Work order 1:
Answer these questions from the ebola article:
(a) At least how many people has ebola killed in West Africa?
(b) Who declared the disease a Liberian national "public health emergency"?
(c) How much is spent per person on health care each year in Britain?
Work order 2:
Copy everything in the ebola article from "West Africa on" down to "far from home.", and put "Liberia's capital" in place of "Monrovia" each time it occurs.

Text provided:
West Africa on a hope and a prayer: the desperate efforts to contain ebola

The 16 August attack on an ebola clinic in the Liberian capital, Monrovia, is a sign of just how deeply western medicine is mistrusted.

Spread risk: a Monrovia classroom serves as a rudimentary isolation ward. Photo: John Moore/Getty
Spread risk: a Monrovia classroom serves as a rudimentary isolation ward. Photo: John Moore/Getty

Ebola, a virus with a 60-90 per cent death rate, has already killed at least 1,145 people in West Africa. There is no cure, which adds to the rising sense of fear in the affected countries and their close neighbours. There have been no confirmed cases yet in Gambia, but on crowded buses, crackling radio reports relay the latest death toll, a constant reminder that the threat is not far from home.

Having spread from a single Guinean village across swaths of Liberia and Sierra Leone and into Nigeria, this outbreak is the deadliest to date. There is little trust in doctors, a by-product of local traditions and popular reliance on faith healers. After months of bad news, many people lack hope.

The disease was first detected in February and was declared a Liberian national “public health emergency” by the president, Ellen Johnson Sirleaf, in June. In early August, the World Bank pledged $200m to Sierra Leone, Guinea and Liberia, and the UK offered a further £3m in aid. Yet the death toll continues to mount.

The 16 August attack on an ebola clinic in the Liberian capital, Monrovia, is a sign of just how deeply western medicine is mistrusted. It is hard to convince people to put their faith in new medicine when it can offer no cure.

The fragile economies and weak infrastructure of many countries in the subregion also limit their ability to manage the disease. On average, West African states spend $100 per capita on health care each year – nothing compared to the $3,600 per person in Britain.

Data section:

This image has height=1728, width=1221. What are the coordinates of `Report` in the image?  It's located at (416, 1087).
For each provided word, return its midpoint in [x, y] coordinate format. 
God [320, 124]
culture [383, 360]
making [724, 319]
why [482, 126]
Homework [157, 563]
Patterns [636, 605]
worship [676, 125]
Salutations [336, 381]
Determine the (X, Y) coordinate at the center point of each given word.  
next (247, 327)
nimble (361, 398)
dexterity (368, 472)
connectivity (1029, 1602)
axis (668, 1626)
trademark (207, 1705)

Task output 1:
(a) At least 1,145 people.
(b) The president, Ellen Johnson Sirleaf.
(c) $3,600.

Task output 2:
West Africa on a hope and a prayer: the desperate efforts to contain ebola

The 16 August attack on an ebola clinic in the Liberian capital, Liberia's capital, is a sign of just how deeply western medicine is mistrusted.

Spread risk: a Liberia's capital classroom serves as a rudimentary isolation ward. Photo: John Moore/Getty
Spread risk: a Liberia's capital classroom serves as a rudimentary isolation ward. Photo: John Moore/Getty

Ebola, a virus with a 60-90 per cent death rate, has already killed at least 1,145 people in West Africa. There is no cure, which adds to the rising sense of fear in the affected countries and their close neighbours. There have been no confirmed cases yet in Gambia, but on crowded buses, crackling radio reports relay the latest death toll, a constant reminder that the threat is not far from home.